───── PROVIDED PASSAGE ─────

# My newest favorite vinaigrette!!



## aHobbs (Mar 28, 2009)

My new favorite vinaigrette is olive oil, tarragon vinegar, salt pepper! That tarragon vinegar is delicious!!!!


----------



## mudbug (Mar 28, 2009)

not always easy to find, tarragon vinegar.  where do you shop?


----------



## lyndalou (Mar 29, 2009)

Sometimes you can find "different" vinegars, oils, etc. at stores such as TJ Maxx. That's where I buy champagne vinegar.


----------



## SharonT (Mar 29, 2009)

I almost always use white balsamic vinegar for a vinaigrette, but tried tarragon vinegar last night since I had some on hand - yep, it was good.


----------



## kitchenelf (Mar 29, 2009)

aHobbs - thanks for the recommendation.  I always have tarragon vinegar on hand and use it in Green Goddess Dressing.  Why I never thought to use it in a straight vinaigrette is a myster!   I LOVE tarragon...again, thanks!  I bet you could do a version of German potato salad using it.


----------



## aHobbs (Apr 13, 2009)

mudbug said:


> not always easy to find, tarragon vinegar.  where do you shop?



I actually found my tarragon vinegar at Walmart


----------



## aHobbs (Apr 13, 2009)

kitchenelf said:


> aHobbs - thanks for the recommendation.  I always have tarragon vinegar on hand and use it in Green Goddess Dressing.  Why I never thought to use it in a straight vinaigrette is a myster!   I LOVE tarragon...again, thanks!  I bet you could do a version of German potato salad using it.

───── RECORDS PROVIDED ─────

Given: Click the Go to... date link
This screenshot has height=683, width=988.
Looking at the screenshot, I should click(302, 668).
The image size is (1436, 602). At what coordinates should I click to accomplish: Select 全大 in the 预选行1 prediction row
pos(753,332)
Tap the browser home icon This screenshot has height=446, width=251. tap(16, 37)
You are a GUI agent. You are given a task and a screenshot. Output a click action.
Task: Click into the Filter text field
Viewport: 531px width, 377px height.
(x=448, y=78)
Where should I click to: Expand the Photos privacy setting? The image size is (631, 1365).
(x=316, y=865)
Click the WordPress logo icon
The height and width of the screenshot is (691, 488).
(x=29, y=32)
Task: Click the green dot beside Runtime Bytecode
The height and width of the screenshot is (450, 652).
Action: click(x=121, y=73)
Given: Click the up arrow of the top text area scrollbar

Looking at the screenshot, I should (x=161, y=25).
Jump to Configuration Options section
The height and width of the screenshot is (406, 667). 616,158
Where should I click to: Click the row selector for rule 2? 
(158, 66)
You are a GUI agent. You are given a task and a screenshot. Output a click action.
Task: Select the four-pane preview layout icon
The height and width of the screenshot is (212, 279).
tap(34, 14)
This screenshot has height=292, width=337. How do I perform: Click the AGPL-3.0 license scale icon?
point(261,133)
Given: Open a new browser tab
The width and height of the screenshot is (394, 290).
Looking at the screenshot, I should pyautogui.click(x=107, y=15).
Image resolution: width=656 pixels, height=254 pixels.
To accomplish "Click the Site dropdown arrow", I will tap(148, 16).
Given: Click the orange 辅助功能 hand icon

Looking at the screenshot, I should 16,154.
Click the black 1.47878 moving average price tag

─────

# ASSIGNMENT 1
In the vinaigrette thread, at what store did aHobbs find tarragon vinegar?
# ASSIGNMENT 2
Please write the next part of the vinaigrette thread, picking up after its final lines.
The material has no connection to the vinaigrette thread.

# TASK RESULT 1
At Walmart.

# TASK RESULT 2
Oh I like the German potato salad idea!!!


----------



## letscook (Apr 14, 2009)

if you can't find tarragon vinegar, you can always make it. 
take a bottle, 
put in some fresh tarragon ( dried I don't Know never tried it)
bring white vinegar to just a boil and pour into your bottle
let set week - or 2


----------



## BreezyCooking (Apr 14, 2009)

You can also make a somewhat milder more refined Tarragon Vinegar by using half white vinegar & half white wine.  But when I make this I do it in fairly small amounts & keep it refrigerated since the wine does cut the acidity of the vinegar quite a bit, & thus it's safer bacteria-wise to keep it in the fridge.


----------



## ChefJune (Apr 14, 2009)

I often use tarragon mustard in my vinaigrette.  I love that tarragon flavor.


----------



## letscook (Apr 14, 2009)

Talking early about taragon vineagar made me think of a recipe that I have made in while, so I got it out to make tonight for dinner so here is it. I know it doesn't belong in this section but with the vinegar talk thought i post it here. I will also post it in the meat section. so I cover both area. this is really good and hope you Enjoy..

Kielbasa and Pasta
12 oz pc kielbasa 
1/2 cup water
1 1/2 cups macroni shells
6 slices of bacon cut up into small to medium peices
1 cup sliced fresh mushrooms
3 tbl sugar
2 tbl flour
1/2 tsp salt
1/8 tsp pepper
3/4 cup water
1/4 cup Taragon Vineagar
2 tbl parsley

In skillet simmer sausage with 1/2 cup water for 20 min
Cook macaroni and drain.
Drain slice kielbasa and set aside.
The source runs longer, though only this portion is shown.